Does this previous post help? You may need to update the builds as this post is a few years old, but the process is the same.
Unfortunately some SNPs are missing in UCSC or dbSNP; probably the SNPs in my list have been merged to other SNPs with another name (have been "renamed").
Are you just looking for something that will output SNPs and their AFs that have an allele frequency above a specific value? I wrote a parser that will iterate through a vcf file and can output AFs which can be ordered.
My problem is that I cannot find a database which I can download as a text file with all the SNPs I need and information about allele frequency: unfortunately some of my SNPs are probably aliases.
Then what is the format of your SNPs? How is the notation? Which identifiers?
Just a column with rs identifiers:
rs10503665\nrs8130815\nrs4822193
....
Around 25.000 rs identifiers
the snp IDs you have ('rs\d+') are dbSNP accession IDs - do you know what release of dbSNP (132, 135, ...) your collection of SNPs are derived from? What percentage of your SNPs are you failing to find a MAF for?

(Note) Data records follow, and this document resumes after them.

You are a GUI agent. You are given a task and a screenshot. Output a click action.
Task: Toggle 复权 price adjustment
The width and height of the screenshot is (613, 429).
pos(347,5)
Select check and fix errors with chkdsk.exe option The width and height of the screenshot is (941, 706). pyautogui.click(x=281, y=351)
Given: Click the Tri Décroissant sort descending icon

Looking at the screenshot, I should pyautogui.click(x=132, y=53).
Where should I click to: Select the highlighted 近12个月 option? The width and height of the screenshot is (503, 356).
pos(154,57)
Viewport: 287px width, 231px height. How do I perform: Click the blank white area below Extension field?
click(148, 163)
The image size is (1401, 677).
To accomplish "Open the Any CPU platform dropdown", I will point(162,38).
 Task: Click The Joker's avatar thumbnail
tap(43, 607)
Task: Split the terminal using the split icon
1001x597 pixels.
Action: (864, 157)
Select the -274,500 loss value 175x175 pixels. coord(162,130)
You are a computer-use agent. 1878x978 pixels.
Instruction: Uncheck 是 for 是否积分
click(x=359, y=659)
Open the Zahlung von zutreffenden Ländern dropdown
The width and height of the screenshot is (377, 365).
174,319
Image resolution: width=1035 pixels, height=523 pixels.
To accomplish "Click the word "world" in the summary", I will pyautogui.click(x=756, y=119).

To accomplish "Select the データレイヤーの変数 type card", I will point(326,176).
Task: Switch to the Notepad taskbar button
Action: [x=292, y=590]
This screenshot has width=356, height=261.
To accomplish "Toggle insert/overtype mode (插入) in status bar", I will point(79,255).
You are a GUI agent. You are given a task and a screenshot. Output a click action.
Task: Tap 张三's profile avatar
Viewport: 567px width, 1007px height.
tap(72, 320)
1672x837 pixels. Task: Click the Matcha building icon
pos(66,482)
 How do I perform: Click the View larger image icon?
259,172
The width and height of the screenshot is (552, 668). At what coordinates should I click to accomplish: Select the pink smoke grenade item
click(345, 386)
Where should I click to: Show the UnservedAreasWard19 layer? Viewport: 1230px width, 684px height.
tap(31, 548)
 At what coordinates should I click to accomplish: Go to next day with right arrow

Unfortunately I don't know the dsSNP release. I fail to find around 2% of my SNPs. I need a database to access where I can find all SNPs and aliases. Best if I can download it locally.
This makes sense to me (others may disagree). A small number of SNPs will fail to match for reasons you have already mentioned; dbSNP IDs get retracted or moved. If you knew the base-pair coordinates or the dbSNP release this would be easier. Because you do not know, you could; i) try to get this info, ii) try to match the 2% that fail to previous releases of dbSNP, iii) accept that 2% 'got away' and move on.
98% successful? That's pretty good :-) If you would download or query different versions of dbSNPyou could try to hunt down in which release those 2% were present.